Shoulder Pain Treatment in Whitefield Bangalore by Dr. Krishna Kumar M S

Shoulder Pain Treatment in Whitefield, Bangalore

Shoulder pain is among the most common musculoskeletal complaints affecting people of all ages — from young athletes with sports injuries to middle-aged professionals with rotator cuff tears and older adults with arthritis or frozen shoulder. Because the shoulder is the most mobile joint in the human body, it is uniquely vulnerable to both acute injury and chronic overuse conditions. Dr. Krishna Kumar M S offers comprehensive shoulder pain treatment in Whitefield, Bangalore, combining precise diagnosis with individualized treatment plans that range from physiotherapy and injection therapies to advanced arthroscopic shoulder surgery.

Ignoring shoulder pain or self-treating without proper evaluation can allow conditions like rotator cuff tears to progress from partial to full-thickness, making eventual treatment more complex. An early, accurate diagnosis by an experienced orthopedic specialist is the key to the fastest and most complete recovery.

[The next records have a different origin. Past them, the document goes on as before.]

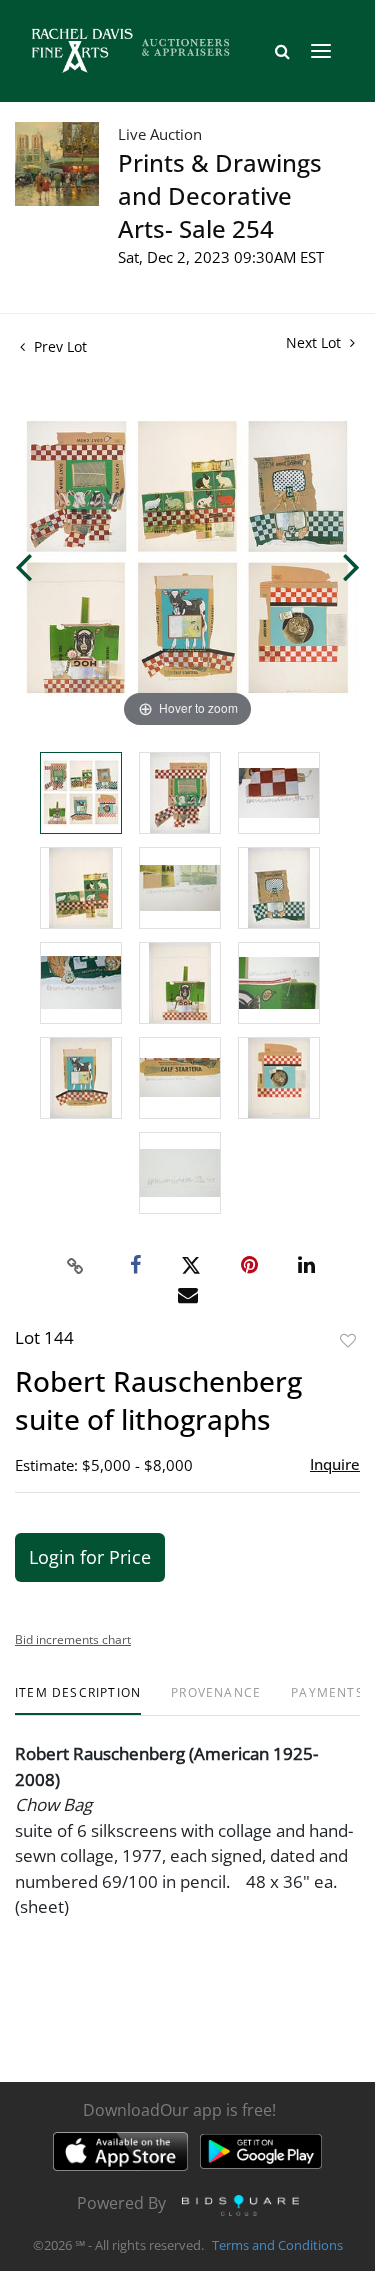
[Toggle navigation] (321, 51)
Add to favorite (348, 1340)
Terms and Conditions (277, 2245)
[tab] (78, 1700)
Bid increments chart (73, 1639)
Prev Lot (58, 346)
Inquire (335, 1464)
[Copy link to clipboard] (75, 1266)
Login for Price (90, 1557)
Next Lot (315, 342)
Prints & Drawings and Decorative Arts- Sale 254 (220, 195)
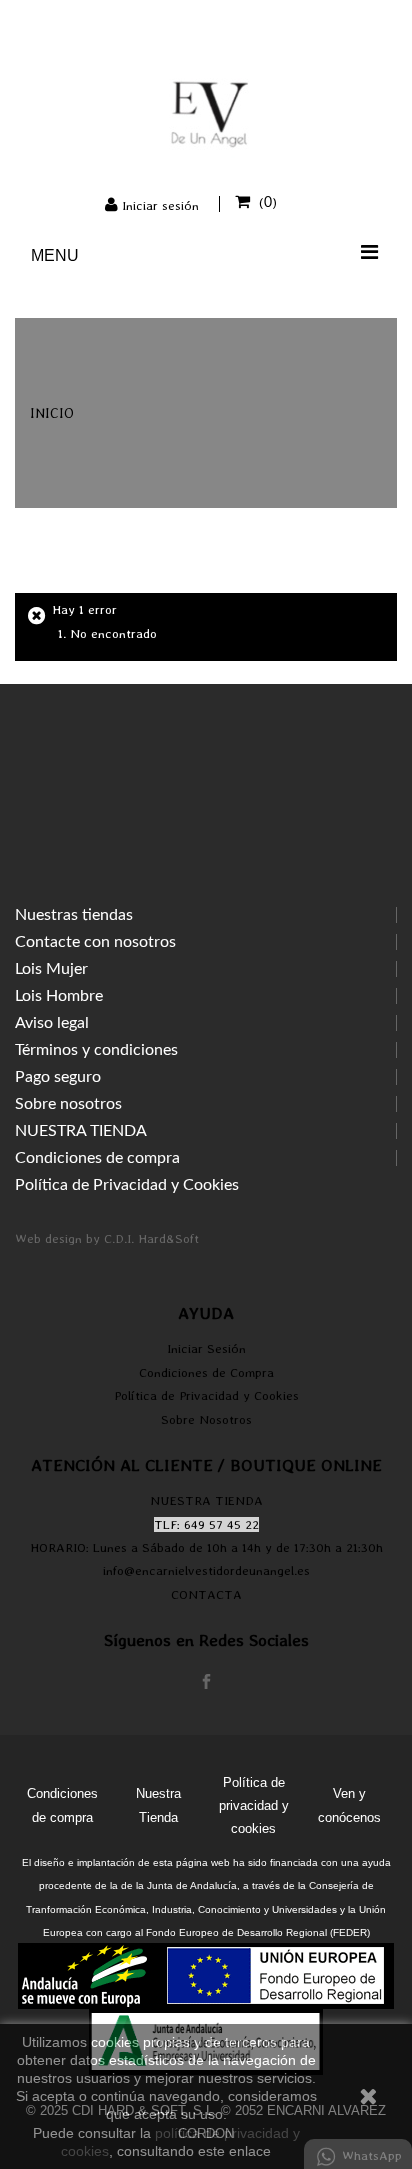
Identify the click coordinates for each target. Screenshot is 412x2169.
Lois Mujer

Understanding Shoulder Pain

The shoulder joint is a glenohumeral ball-and-socket joint — the head of the humerus (upper arm bone) sits within the shallow glenoid socket of the scapula. This shallow socket design, while enabling exceptional range of motion in all directions (flexion, extension, abduction, external and internal rotation), sacrifices inherent bony stability. The shoulder relies heavily on the rotator cuff muscles, the labrum (fibrocartilaginous socket deepener), the biceps tendon, and surrounding ligaments for stability and controlled movement.

Shoulder pain can result from acute injury (a fall, collision, or sudden overhead exertion), chronic repetitive overuse (throwing athletes, swimmers, manual workers), or degenerative change (arthritis, age-related rotator cuff thinning). The impact on daily life is significant — difficulty dressing, reaching overhead shelves, sleeping on the affected side, and performing work tasks are common complaints that drive patients to seek expert care.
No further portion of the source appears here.